Tura Türk
HV
12 EYLÜL Cuma 09:28

PKK ve Uzantısı DEM İle Yakınlaşmaya Çabalayanların Seçim Kazanması Hayaldir. Bunları Milletimizin Affetmeyeceğine İnanıyorum!

T.C.’nin bekasına yani ülkesi ve milletiyle bölünmez bütünlüğüne yönelik öncelikli, en ciddi tehdit ve tehlikelerin başında PKK Bölücü Terör Örgütü ile onun siyasi uzantısı DEM Partisinden gelir. Müteakiben mülteciler sorunu gelir.

Gündem
PKK ve Uzantısı DEM İle Yakınlaşmaya Çabalayanların Seçim Kazanması Hayaldir.  Bunları Milletimizin Affetmeyeceğine İnanıyorum!

T.C.’nin bekasına yani ülkesi ve milletiyle bölünmez bütünlüğüne yönelik öncelikli, en ciddi tehdit ve tehlikelerin başında PKK Bölücü Terör Örgütü ile onun siyasi uzantısı DEM Partisinden gelir. Müteakiben mülteciler sorunu gelir.

Bu iki sorunu taviz vererek çözmeye çalışan partilerden de hayır gelmez, başarı sağlanmaz, sadece terör büyür. Ayrıca, sosyal ve ekonomik sorunlarımızın artması olasılığı güçlenir.

Şunu herkes bilsin ki; Kürt kökenli vatandaşlarımızın sorunları ile PKK’yı ve Partisini özdeşleştirmek PKK’yı bilmemektir ve bölücülüğün tuzağına düşmekten başka bir şey değildir. Hele bölücülüğü sahiplenmek bana göre hıyanettir.

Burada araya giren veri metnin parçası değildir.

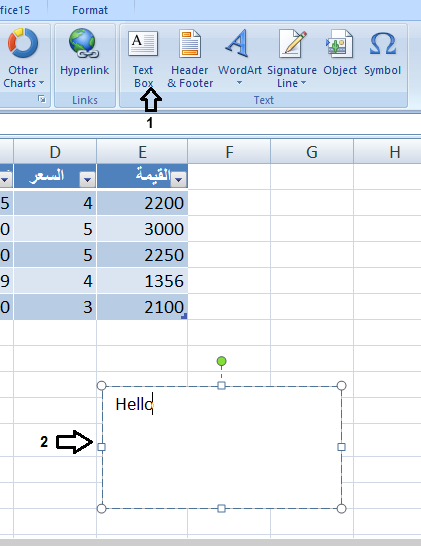Select column G header
421x546 pixels.
(x=312, y=152)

Anayasamız ve yasalarımız bütün vatandaşlarımızı ayırt etmeksizin 1’nci sınıf ve eşit kabul eder. Bundan dolayı, Kürt kökenli vatandaşlarımızdan Cumhurbaşkanı veya Genelkurmay Başkanı olanlar vardır.

Bu güzel ve demokratik uygulama T.C.‘nin Laik ve Demokratik niteliğinden ve ulus-devlet yapılanmasından, “Tek Devlet, Tek Millet, Tek Dil, Tek Bayrak” kaynaklanmaktadır. Bu sisteme sahip çıkmak herkesin kutsal görevlerinin başında gelir kanaatindeyim.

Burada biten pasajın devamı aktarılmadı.